Silksong Stumbles on Steam: Reviews Sink a Full Tier Below Hollow Knight—Too Brutal, or Was the First Just That Good?

Silksong’s hot streak rolls on—rave reviews, brisk sales, no signs of slowing.
Three weeks in, Hollow Knight: Silksong is pulling a mountain of user reviews across platforms, and the early verdict is a little spicy: players like it a lot, but they like Hollow Knight a little more. Critics, weirdly enough, have Silksong slightly higher on Metacritic. Fans are more mixed, and the numbers back that up.
Where the scores sit right now
Silksong launched bigger and faster than Hollow Knight, so the volume of impressions is already huge. Here is the snapshot as of today, including both all-language and English-only Steam data (more on why that matters in a second):
- Hollow Knight – Steam (all): 96% positive from 419,259 reviews
- Silksong – Steam (all): 83% positive from 224,008 reviews
- Hollow Knight – Steam (EN): 97% positive from 150,415 reviews
- Silksong – Steam (EN): 91% positive from 84,492 reviews
- Hollow Knight – PlayStation: 4.71 stars from 79k ratings
- Silksong – PlayStation: 4.61 stars from 27k ratings
- Hollow Knight – Xbox: 4.5 stars from 6.9k ratings
- Silksong – Xbox: 4 stars from 3.2k ratings
Yes, there are caveats (and they actually matter)
Hollow Knight has way more user reviews, many of them written or updated after patches and DLCs polished the edges, and it picked up a big cult over time that can boost late-in-the-game scores. Silksong, by contrast, has no DLC yet and we are looking at early impressions. Also, the sequel attracted a ton of people who never touched Hollow Knight, which muddies 1:1 comparisons of tastes.
Even with all that in mind, the aggregate is pretty decisive right now. There is room for Silksong to climb, but it would take a wild swing to catch or surpass Hollow Knight at this pace.
The Steam wrinkle: a translation backlash
I included both all-language and English-only Steam numbers because Silksong got hit hard by a bad Simplified Chinese translation at launch. That sparked a wave of Mixed Chinese-language reviews (63,224 of them), and the Chinese PC audience today is much larger than it was when Hollow Knight arrived. It is a real issue for that version and reportedly getting fixed, but it is separate from what many other players experienced, so it is helpful to look at English-only too.

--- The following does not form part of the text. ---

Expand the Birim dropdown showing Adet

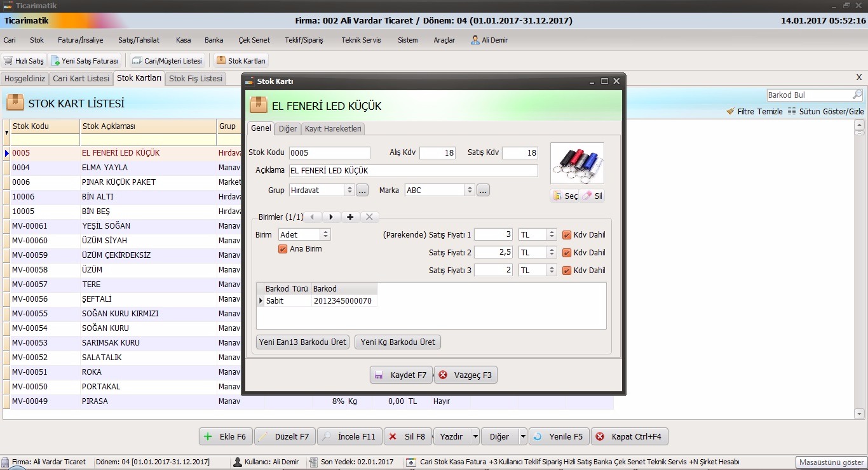click(x=325, y=235)
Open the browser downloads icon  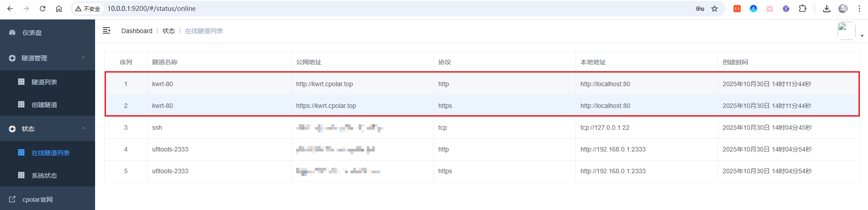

Even when you filter out those Chinese reviews, Silksong still lands several points below Hollow Knight on Steam. In Valve terms, Silksong sits in the Very Positive band; Hollow Knight lives in Overwhelmingly Positive.

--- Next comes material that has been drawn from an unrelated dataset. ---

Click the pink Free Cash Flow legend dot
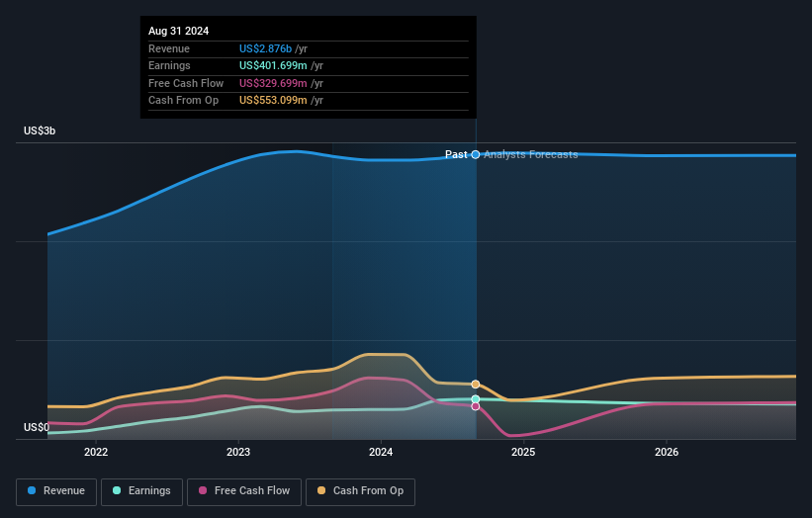203,490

And before anyone asks: Nintendo is not on the list because the eShop does not show this kind of rating data. With PC as Silksong’s biggest platform in the US, Steam is the main scoreboard anyway.
So why is the fan score lower?
Short version: difficulty, pacing, and expectations. The sequel is beatable (and, yes, often cheese-able), but it is a noticeable step up from Hollow Knight and that has rubbed some folks the wrong way. Team Cherry already blinked a bit in the first patch, softening the early game by nerfing a few Act 1 bosses and smoothing the early progression curve. That is not something Hollow Knight really needed at launch.
What the most-helpful negative reviews are saying
Skimming the Steam reviews users voted 'most helpful' paints a consistent picture. A lot of players call out tedium layered on top of challenge: longer runbacks, 'gotcha' design in early zones, rough economy, and bosses that hit harder right out of the gate. Highlights, by vibe:
'The difficulty curve is a wall: it begins at the difficulty that Hollow Knight ended at.'
- tweedgeezer on Steam
Other high-voted comments echo similar pain points. Gorfir Gra flags unnecessary tedium even when the raw challenge feels fair. elpern complains about frequent 'gotcha' drops into blind jumps that punish small mistakes with big do-overs. 1 Panda sums it up as longer runbacks, a harsher economy, and more damage across the board. [S] Modus Pwnens calls the whole thing 'all tension all the time' with no valleys to catch your breath. And then there is my favorite ultra-minimalist review from Mr. Skill-issue: 'Savage Beastfly'.
The bottom line (for now)
Both games are massive hits, and most studios would happily trade their souls for these numbers. But right now, players as a group are cooler on Silksong than critics are, and cooler on the sequel than on Hollow Knight. Given the caveats, Silksong’s score can absolutely rise as patches land and the discourse chills out. Matching Hollow Knight, though? That is going to take more than a few balance tweaks.